Celebrating the successful conclusion of its first five years of automotive safety research Toyota’s Collaborative Safety Research Center (CSRC) in Michigan has formally launched the next phase of its research mission.
Since its launch in 2011, CSRC has collaborated with leading North American universities, hospitals, and research institutions on projects aimed at reducing traffic casualties, and sharing the results publicly, so that all can benefit. In that period, CSRC has launched and completed 44 research projects with 23 partner universities, publishing more than 200 papers and presenting at multiple industry conferences.
Key projects in the CSRC’s first five years include groundbreaking programs to develop test platforms for collision avoidance systems, including one with Indiana University Purdue University at Indianapolis (IUPUI) and The Ohio State University that created advanced test targets for pedestrian pre-collision systems, which feature radar cross-sections that match those of human beings. Another, with the Massachusetts Institute of Technology (MIT), modeled in-vehicle voice command systems and driver behavior.
The new research effort, named ‘CSRC Next’, will focus on the challenges and opportunities of connected and autonomous vehicle (CAV) technologies over the next decade. The program will direct US$35m through 2021 toward research designed to support a safe transition to future mobility concepts, and will follow four tracks:
Potential integration of active and passive safety systems, using advanced pre-crash sensors to improve crash protection;
Building advanced technology vehicle user-experience models to improve usability and strengthen the driver-vehicle relationship;
Studying driver state detection, working to improve mobility using metrics for physiology and health;
Applying big data and safety analytics techniques to develop algorithms and tools to study naturalistic driving data.
CSRC Next’s research portfolio includes eight projects in partnership with six academic institutions. Examples include work with MIT’s AgeLab to develop new systems for CAVs to identify objects in their environment and to understand social interactions in traffic; and a study with Virginia Tech to estimate issues that may arise after Integrated Safety Systems (ISS) are deployed.
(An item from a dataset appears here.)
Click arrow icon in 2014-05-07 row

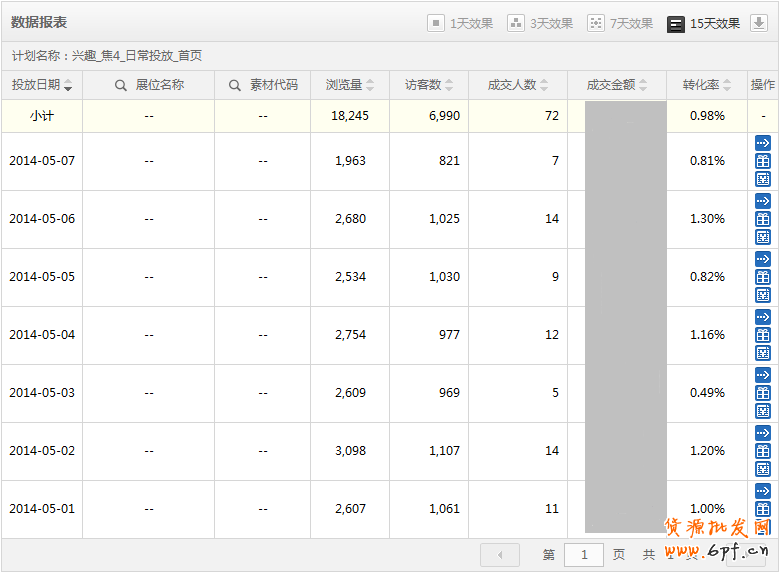click(763, 143)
“The launch of CSRC Next reflects our understanding of the importance of human interaction with emerging and advanced vehicle technologies,” said Chuck Gulash, director of CSRC.
“These highly advanced systems are radically reshaping the transportation landscape, building a relationship between drivers, occupants and vehicles as teammates working together safely and conveniently. We are excited to continue our safety mission by helping to support a safe evolution to a broader mobility future.”